До сих пор я рассказывал не столько о жизни моего дядюшки Эдуарда Пондерво и тети Сьюзен, сколько о его деловой карьере. Но наряду с рассказом о том, как бесконечно малая величина раздулась до огромных размеров, можно было бы поведать о другом превращении: о том, как постепенно, с годами жалкое убожество квартиры в Кэмден-тауне сменилось расточительной роскошью Крест-хилла с его мраморной лестницей и тетушкиной золотой кроватью, точной копией кровати во дворце Фонтенбло. И странно, когда я перехожу к этой части своего рассказа, я вижу, что о недавних событиях рассказывать труднее, чем о памятных, проясненных расстоянием мелочах тех далеких дней. Пестрые воспоминания теснятся, обгоняют друг друга; мне предстояло вскоре снова полюбить, оказаться во власти чувства, которое еще и сейчас не совсем остыло в душе, страсти, которая еще и сейчас туманит мой мозг. Сначала жизнь моя проходила между Илингом и домом дядюшки и тети Сьюзен, потом между Эффи и клубами, а затем между коммерцией и научными изысканиями, которые становились несравненно более последовательными, определенными и значительными, чем все мои прежние опыты. Поэтому я не успевал следить за тем, как неуклонно продвигались в обществе дядюшка и тетя; их продвижение в свете казалось мне мерцающим и скачкообразным, словно в фильме, снятом на заре кинематографии.

Когда я припоминаю эту сторону нашей жизни, на первом месте всегда оказывается тетя Сьюзен, с круглыми глазами, носиком пуговкой и нежным румянцем на щеках. Вот мы едем в автомобиле, то мчимся, то замедляем ход; какой-нибудь необычный головной убор венчает головку тети Сьюзен, и она, чуть заметно шепелявя, чего никак не передать на бумаге, рассуждает о наших радужных перспективах.

Я уже описывал аптеку и комнатушки в Уимблхерсте, жилище у памятника Кобдену и апартаменты на Гоуэр-стрит. Потом дядюшка и тетя переселились на Редгоунтлит Меншенс. Там они жили, когда я женился. Эта небольшая благоустроенная квартира не доставляла хозяйке особых хлопот. Я думаю, в те дни тетя стала тяготиться избытком свободного времени и пристрастилась к книгам, а потом даже начала по вечерам слушать лекции. У нее на столе я находил теперь самые неожиданные книги: труды по социологии, путешествия, пьесы Шоу.

— Ну и ну! — сказал я, увидя однажды том Шоу.

— Надо же чем-то занять мысли, — объяснила она.

3. Взлет

Почти все время, пока дядюшка вынашивал и высиживал план нового дома, я в небольшой лощине, лежащей между «Леди Гров» и Крест-хиллом, усиленно занимался все более дорогостоящими и дерзкими опытами в области воздухоплавания. Эта работа и была смыслом и сутью моей жизни в ту знаменательную пору, когда разыгрывалась симфония Тоно Бенге.

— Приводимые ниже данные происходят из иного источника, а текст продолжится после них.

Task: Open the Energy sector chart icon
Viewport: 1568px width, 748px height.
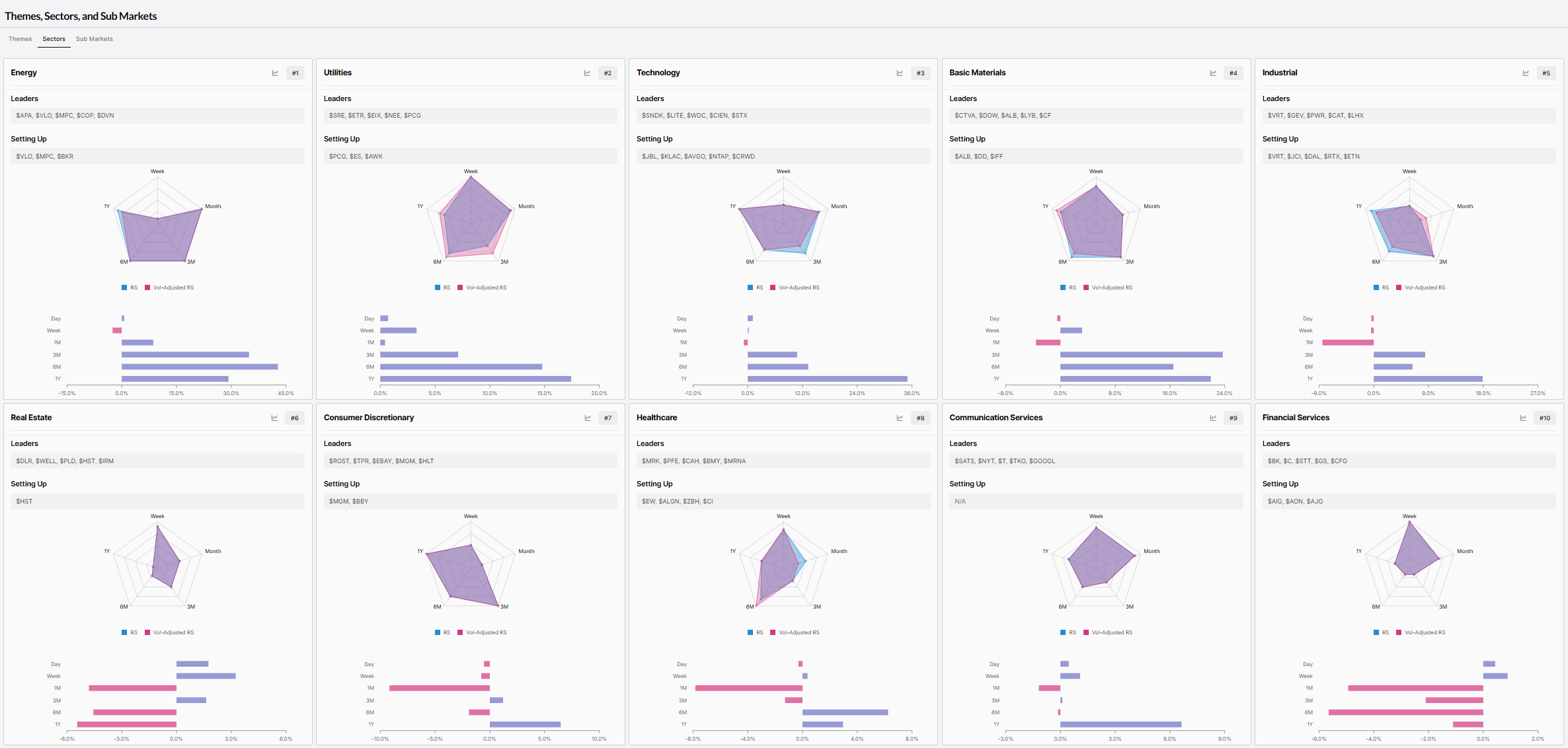Action: [275, 73]
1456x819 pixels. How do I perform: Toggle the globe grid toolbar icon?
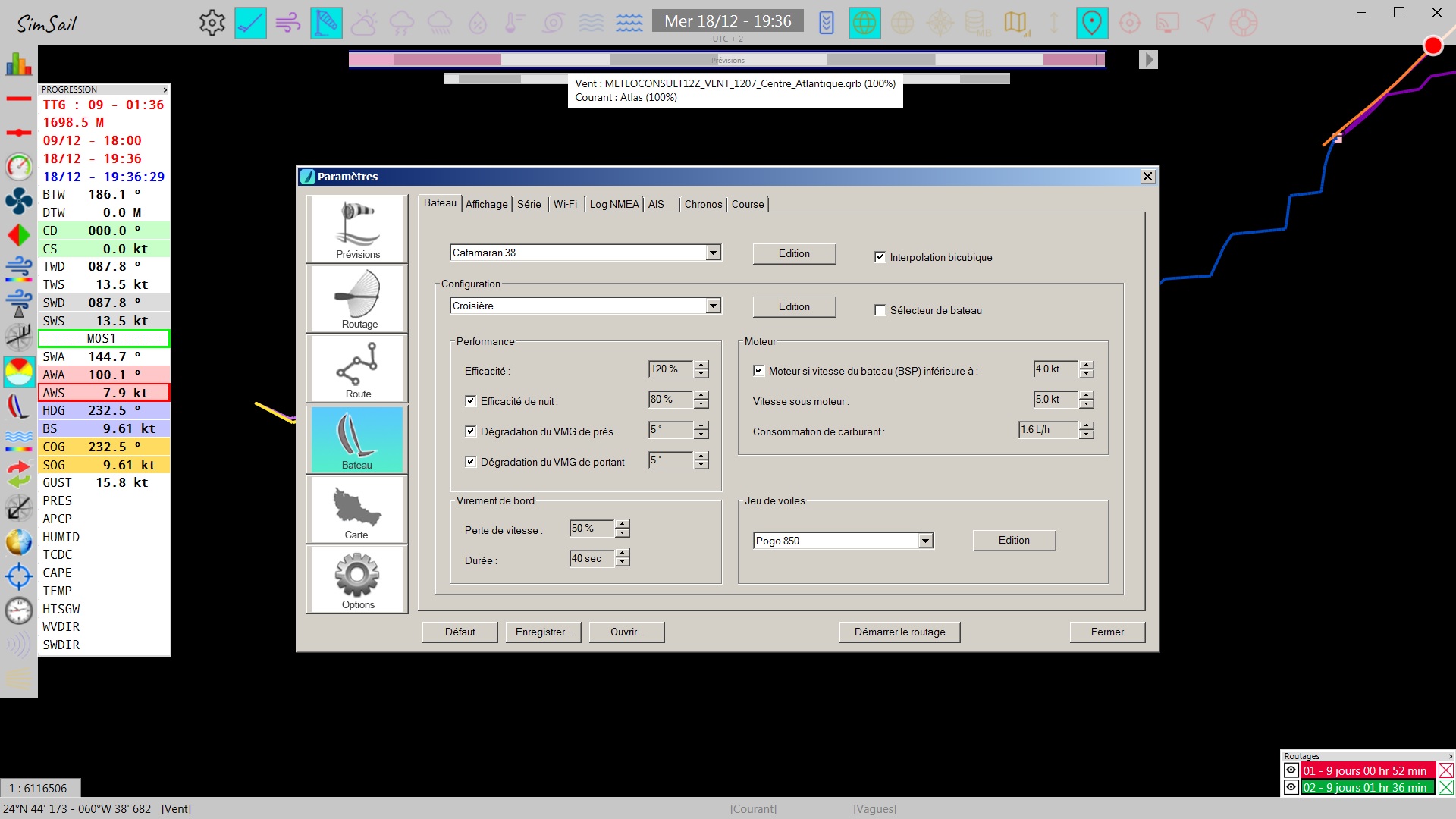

Я уже говорил о том, как вышло, что я посвятил себя работе в этой области, как отвращение к пошлым авантюрам повседневности побудило меня вновь вернуться к брошенным после университета занятиям, приняться за исследования, на которые толкало меня уже не мальчишеское честолюбие, но решимость взрослого человека. С самого начала я работал успешно. Я думаю, тут дело в особой склонности, просто бог весть отчего была у меня такая жилка, такой склад ума. По-видимому, такие способности у человека — случайность, их едва ли можно поставить ему в заслугу, и тут смешно гордиться или, наоборот, скромничать. В те годы я проделал огромную работу, я работал сосредоточенно, страстно, вкладывая в это всю свою энергию и все способности. Я разработал ряд вопросов, связанных с устойчивостью тел в воздухе, с движением воздушных потоков, а также произвел революцию если не во всей теории двигателей внутреннего сгорания, то по меньшей мере в ведущем ее разделе. Обо всем этом сообщалось в «Философских трудах», «Математическом журнале» и изредка еще в двух-трех периодических изданиях этого рода — и здесь на этом нет смысла останавливаться. Да я, вероятно, и не мог бы здесь об этом писать. Работая в такой специальной области, привыкаешь к своеобразной скорописи не только в своих заметках, но и в мыслях. Мне никогда не приходилось преподавать или читать лекции, иначе говоря, мне не случалось излагать технические проблемы на обычном, понятном для каждого языке, и я сильно опасаюсь, что, если попробую сделать это, у меня выйдет очень скучно…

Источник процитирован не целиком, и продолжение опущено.